Java ZipInputStream skipping unused ZipEntry content, rather than draining it


I'm trying to achieve an optimal reading of a ZipEntry content from zip. To achieve such I need the standard ZipInputStream to use InputStream.skip for not needed entry content rather than draining it.

As long as I understand from ZIP (file format) wiki:

Because the files in a ZIP archive are compressed individually it is possible to extract them, or add new ones, without applying compression or decompression to the entire archive. This contrasts with the format of compressed tar files, for which such random-access processing is not easily possible.

From this I assume that skipping not needed content is deterministic before uncompressing the entry's content using ZIP.

I however see that both ZipInputStream(Java standard) and ZipArchiveInputStream(apache) are draining the stream until the next entry rather than skipping it, which makes my use of it super inefficient.

I'm not completely aware of ZIP specification and seeing such a behavior of two majorly used ZIP APIs makes me think that it might be impossible.

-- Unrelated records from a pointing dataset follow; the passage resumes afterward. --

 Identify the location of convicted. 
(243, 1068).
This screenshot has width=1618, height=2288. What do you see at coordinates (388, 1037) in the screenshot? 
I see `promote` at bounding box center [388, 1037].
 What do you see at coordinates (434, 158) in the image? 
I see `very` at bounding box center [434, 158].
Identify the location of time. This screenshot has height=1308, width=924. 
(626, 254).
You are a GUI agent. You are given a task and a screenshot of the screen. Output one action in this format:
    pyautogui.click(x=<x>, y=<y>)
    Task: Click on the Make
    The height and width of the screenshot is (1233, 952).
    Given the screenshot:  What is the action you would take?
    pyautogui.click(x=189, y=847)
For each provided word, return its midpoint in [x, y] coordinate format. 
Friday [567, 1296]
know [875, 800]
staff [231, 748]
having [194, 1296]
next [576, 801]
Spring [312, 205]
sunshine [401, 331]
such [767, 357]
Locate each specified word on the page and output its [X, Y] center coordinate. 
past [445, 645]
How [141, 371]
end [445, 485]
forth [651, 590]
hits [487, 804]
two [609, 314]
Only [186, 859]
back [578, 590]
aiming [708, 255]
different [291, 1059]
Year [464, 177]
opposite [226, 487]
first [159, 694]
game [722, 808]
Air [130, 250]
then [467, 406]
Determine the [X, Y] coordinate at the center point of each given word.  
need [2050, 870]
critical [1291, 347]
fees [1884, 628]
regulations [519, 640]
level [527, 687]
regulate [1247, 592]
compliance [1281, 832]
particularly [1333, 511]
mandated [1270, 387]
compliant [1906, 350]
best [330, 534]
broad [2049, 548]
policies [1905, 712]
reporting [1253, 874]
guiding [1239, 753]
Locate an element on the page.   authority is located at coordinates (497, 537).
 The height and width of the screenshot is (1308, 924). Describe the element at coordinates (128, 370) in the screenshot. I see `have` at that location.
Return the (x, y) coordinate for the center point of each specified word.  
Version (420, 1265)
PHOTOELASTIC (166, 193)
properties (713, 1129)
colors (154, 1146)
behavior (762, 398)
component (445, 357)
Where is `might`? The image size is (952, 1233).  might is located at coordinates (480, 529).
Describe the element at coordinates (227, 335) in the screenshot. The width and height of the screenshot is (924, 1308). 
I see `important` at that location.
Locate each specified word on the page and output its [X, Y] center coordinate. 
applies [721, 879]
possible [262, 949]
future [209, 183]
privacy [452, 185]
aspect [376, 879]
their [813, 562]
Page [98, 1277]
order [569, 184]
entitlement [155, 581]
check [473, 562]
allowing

Is it my understanding incorrect and such optimal behavior is not possible or what Java API do you suggest for reading Zip entries efficiently?


Solution

  • The problem here is that ZipInputStream is a stream. You start by reading the LOC (local file header) for the first entry, read the entry (decompress, checksum, etc.), repeat until no more entries (or LOCs rather).

    The end of the file/stream contains the directory for the whole zip contents for random access (or displaying zip file structure). When streaming data, you can't access the end of the stream. So even if you could seek, you wouldn't know where to seek to. You have to decompress to know when the data for the entry ends, then you get the LOC for the next entry and so on.

    In this duplicate it's said that the only source of truth is the central directory, so we can't rely on compressed size of an entry for skipping anyway.